Gold(III) bromide is a dark-red to black crystalline solid. It has the empirical formula AuBr3, but exists as a dimer with the molecular formula Au2Br6 in which two gold atoms are bridged by two bromine atoms. It is commonly referred to as gold(III) bromide, gold tribromide, and rarely but traditionally auric bromide, and sometimes as digold hexabromide. The analogous copper or silver tribromides do not exist.

==History==
The first mention of any research or study of the gold halides dates back to the early-to-mid-19th century, and there are three primary researchers associated with the extensive investigation of this particular area of chemistry: Thomsen, Schottländer, and Krüss.

==Structure==
Gold(III) bromide adopts structures seen for the other gold(III) trihalide dimeric compounds, such as the chloride. The gold centers exhibit square planar coordination with bond angles of roughly 90 degrees.

- **Data supplied**
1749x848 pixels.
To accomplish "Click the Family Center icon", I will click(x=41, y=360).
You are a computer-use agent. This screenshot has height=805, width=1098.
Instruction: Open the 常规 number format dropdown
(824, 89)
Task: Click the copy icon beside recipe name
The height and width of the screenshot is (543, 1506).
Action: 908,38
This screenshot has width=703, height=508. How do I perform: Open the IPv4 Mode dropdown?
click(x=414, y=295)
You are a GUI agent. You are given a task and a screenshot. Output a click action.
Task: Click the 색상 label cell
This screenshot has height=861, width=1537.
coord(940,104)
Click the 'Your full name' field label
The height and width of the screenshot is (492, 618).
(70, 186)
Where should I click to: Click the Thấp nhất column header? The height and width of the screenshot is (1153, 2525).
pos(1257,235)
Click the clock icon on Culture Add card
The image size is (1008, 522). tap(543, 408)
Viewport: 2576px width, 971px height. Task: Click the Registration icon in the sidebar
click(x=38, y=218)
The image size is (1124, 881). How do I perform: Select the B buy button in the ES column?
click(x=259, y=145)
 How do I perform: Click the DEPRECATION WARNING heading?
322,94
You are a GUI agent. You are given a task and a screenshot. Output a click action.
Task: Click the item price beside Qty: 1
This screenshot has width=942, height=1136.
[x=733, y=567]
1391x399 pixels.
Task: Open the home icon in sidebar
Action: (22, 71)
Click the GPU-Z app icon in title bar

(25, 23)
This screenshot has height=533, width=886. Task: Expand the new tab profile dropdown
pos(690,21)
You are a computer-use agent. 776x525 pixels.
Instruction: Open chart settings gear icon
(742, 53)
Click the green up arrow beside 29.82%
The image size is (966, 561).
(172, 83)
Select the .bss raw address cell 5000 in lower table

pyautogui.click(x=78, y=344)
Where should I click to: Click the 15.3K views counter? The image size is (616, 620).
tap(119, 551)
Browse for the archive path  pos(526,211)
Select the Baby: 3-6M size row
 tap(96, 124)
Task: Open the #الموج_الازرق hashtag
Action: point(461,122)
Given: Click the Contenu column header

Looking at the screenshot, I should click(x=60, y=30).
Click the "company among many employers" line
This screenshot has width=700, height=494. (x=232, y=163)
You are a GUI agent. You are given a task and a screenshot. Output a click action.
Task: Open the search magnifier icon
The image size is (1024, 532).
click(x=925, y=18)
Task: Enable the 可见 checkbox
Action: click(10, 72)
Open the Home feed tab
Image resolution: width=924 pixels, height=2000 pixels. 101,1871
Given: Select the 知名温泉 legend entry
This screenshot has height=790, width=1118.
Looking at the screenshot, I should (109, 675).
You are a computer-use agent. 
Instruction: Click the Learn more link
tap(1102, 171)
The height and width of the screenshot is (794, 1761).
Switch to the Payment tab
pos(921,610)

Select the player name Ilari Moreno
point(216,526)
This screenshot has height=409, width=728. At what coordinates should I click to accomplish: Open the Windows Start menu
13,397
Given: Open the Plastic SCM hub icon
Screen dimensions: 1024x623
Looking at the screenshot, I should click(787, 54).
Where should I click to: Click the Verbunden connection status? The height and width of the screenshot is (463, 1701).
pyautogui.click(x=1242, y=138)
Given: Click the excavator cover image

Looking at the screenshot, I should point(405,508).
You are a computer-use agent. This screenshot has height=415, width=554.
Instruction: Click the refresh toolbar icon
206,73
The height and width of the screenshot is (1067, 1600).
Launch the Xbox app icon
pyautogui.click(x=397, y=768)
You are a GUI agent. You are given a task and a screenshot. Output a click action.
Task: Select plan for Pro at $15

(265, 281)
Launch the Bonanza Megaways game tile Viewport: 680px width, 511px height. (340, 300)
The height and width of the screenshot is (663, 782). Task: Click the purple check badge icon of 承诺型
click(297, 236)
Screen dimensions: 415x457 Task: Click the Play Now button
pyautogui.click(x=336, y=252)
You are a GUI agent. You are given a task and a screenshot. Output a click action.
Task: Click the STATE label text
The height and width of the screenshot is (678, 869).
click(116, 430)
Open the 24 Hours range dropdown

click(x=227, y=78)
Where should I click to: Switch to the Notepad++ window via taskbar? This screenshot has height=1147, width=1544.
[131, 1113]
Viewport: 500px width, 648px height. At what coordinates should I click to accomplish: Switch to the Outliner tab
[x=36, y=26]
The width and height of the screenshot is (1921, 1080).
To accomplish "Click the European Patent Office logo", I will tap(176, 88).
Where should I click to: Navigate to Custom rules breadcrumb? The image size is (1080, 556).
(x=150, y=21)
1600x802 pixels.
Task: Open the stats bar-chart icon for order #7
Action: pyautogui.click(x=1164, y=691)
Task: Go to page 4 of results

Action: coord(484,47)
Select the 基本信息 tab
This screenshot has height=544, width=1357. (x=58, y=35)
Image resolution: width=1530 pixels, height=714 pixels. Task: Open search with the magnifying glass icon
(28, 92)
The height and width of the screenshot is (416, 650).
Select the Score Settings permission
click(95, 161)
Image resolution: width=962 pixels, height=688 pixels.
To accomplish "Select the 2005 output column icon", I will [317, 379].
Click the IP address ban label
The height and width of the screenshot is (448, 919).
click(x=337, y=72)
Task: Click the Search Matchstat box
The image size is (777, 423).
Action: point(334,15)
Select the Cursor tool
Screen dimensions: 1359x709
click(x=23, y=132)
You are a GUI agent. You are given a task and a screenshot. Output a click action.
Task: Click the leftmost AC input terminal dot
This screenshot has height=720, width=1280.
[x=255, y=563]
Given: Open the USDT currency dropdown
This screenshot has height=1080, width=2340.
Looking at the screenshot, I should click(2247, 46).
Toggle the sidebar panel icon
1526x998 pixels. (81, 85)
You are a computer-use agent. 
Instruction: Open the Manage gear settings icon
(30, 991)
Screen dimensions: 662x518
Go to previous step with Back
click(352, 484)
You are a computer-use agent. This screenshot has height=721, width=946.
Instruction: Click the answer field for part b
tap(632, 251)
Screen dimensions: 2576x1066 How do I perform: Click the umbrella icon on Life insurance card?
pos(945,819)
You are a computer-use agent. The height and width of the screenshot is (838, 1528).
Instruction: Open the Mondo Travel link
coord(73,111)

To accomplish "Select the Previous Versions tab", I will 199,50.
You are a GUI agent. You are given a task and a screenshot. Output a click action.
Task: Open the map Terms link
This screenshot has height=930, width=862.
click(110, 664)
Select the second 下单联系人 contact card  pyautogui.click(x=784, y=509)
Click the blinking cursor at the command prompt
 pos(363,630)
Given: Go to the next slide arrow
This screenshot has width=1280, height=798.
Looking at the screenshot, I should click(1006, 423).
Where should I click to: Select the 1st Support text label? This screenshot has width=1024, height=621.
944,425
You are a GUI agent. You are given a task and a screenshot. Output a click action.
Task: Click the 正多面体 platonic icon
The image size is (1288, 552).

- **Problem set**
1. According to the passage on gold(III) bromide, what molecular formula does the compound have as a dimer?
2. Continue the passage on gold(III) bromide from the point where it ends.

- **Your written answers**
1. Au2Br6

2.
Calculations indicate that in the hypothetical monomeric forms of the gold trihalides, the Jahn-Teller effect causes differences to arise in the structures of the gold halide complexes. For instance, gold(III) bromide contains one long and two short gold-bromine bonds whereas gold(III) chloride and gold(III) fluoride consist of two long and one short gold-halogen bonds. Moreover, gold tribromide does not exhibit the same coordination around the central gold atom as gold trichloride or gold trifluoride. In the latter complexes, the coordination exhibits a T-conformation, but in gold tribromide the coordination exists as more of a dynamic balance between a Y-conformation and a T-conformation. This coordination difference can be attributed to the Jahn-Teller effect but more so to the decrease in π-bonding of the gold atoms with the bromine ligands compared to the π-bonding found with fluorine and chlorine ligands. It is also this decrease in π-bonding which explains why gold tribromide is less stable than its trifluoride and trichloride counterparts.

==Preparation==
The most common synthesis method of gold(III) bromide is heating gold and excess liquid bromine at 140 °C:
2 Au + 3 Br2 → Au2Br6

Alternatively, the halide-exchange reaction of gold(III) chloride with hydrobromic acid has also been proven successful in synthesizing gold(III) bromide:
Au2Cl6 + 6 HBr → 6 HCl + Au2Br6

==Chemical properties==
Gold(III) displays square planar coordination geometry.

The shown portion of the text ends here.